December 28, 2016
The letter of internet by the Cyberspace Administration of China details some of the next steps in enhancing already strict controls on digital activity in the country.
Aly Song/Reuters
HONG KONG — At the end of what has been a tough year for foreign technology companies in China, a new statement of purpose from the country’s internet regulator suggests the next one may be even trickier.
In its first strategic report on cybersecurity, the regulator, the Cyberspace Administration of China, said on Tuesday that it would set up a cybersecurity review system on technology products in the country. It also outlined other details in its effort to enhance already unprecedented internet controls there.
For foreign companies, the report offered public confirmation of China’s intent to set up the security reviews, though it did not offer details about what the checks would look for, who would carry them out or when they would be formalized. The report’s language was similar to that described in a May article in The New York Times about how foreign companies were quietly submitting to security checks targeting encryption and data storage.
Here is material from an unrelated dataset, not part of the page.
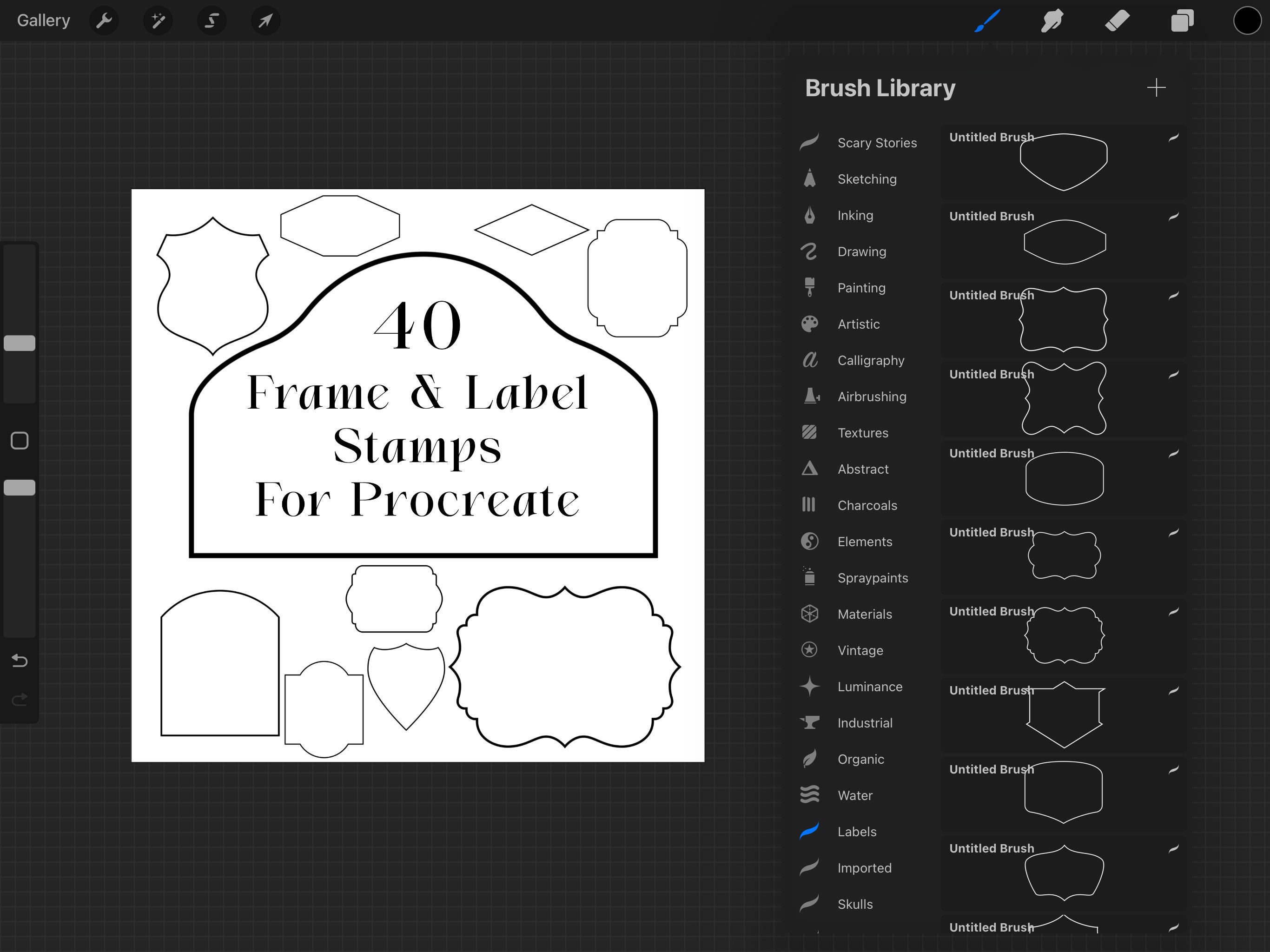Tap the Undo arrow in the sidebar
Image resolution: width=1270 pixels, height=952 pixels.
tap(20, 661)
More broadly, the report doubles down on a cybersecurity law passed last month that raised concerns among human rights groups and foreign companies. While part of a broader effort to streamline internet regulations, the report is also a letter of intent for some of the next steps in enhancing its already strict controls on digital activity in the country.
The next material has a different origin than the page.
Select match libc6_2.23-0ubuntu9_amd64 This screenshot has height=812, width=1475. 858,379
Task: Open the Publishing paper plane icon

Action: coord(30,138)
Beijing has struggled to balance its goal of fostering innovation with its desire to keep control over a communication medium it believes could be destabilizing. While including boilerplate references to opening up, the report makes clear that the government will continue to err on the side of control for now.
In a section subtitled “Peace,” the report said that Beijing would work to get ahead of a global cybersecurity arms race threatening international peace. In another part, the regulator said that China would use military means if necessary to protect its internet sovereignty. China has said in the past that the internet represents a new realm, akin to space, in which it must assert its rulership rights.
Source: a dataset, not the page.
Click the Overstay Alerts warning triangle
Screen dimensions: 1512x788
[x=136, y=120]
The new report is the most clear signal yet of the government’s intent to crystallize those checks into a formal policy.
The document includes a long list of economic sectors that could be deemed sensitive, which could eventually mean that they would be required to use only computing equipment approved by regulators. They include energy, finance, traffic, education, research, industry, water management, manufacturing and health care, as well as communications systems and the internet.
To some degree, bringing the checks into the open would be welcome. Some people who were aware of the security checks on encryption and data storage complained that they were vaguely defined and treated as a secret. For foreign companies, that left open the possibility that they could be used to extract trade secrets or find weaknesses in products for state hackers.
Still, if China were to be more public about the checks, it could lead to copycat policies from other countries, analysts have said.
Drafts of proposed Chinese laws are typically released to domestic and foreign companies for comment. In this case, the reviews were carried out without any formal legislative process, meaning that companies had little room to push back.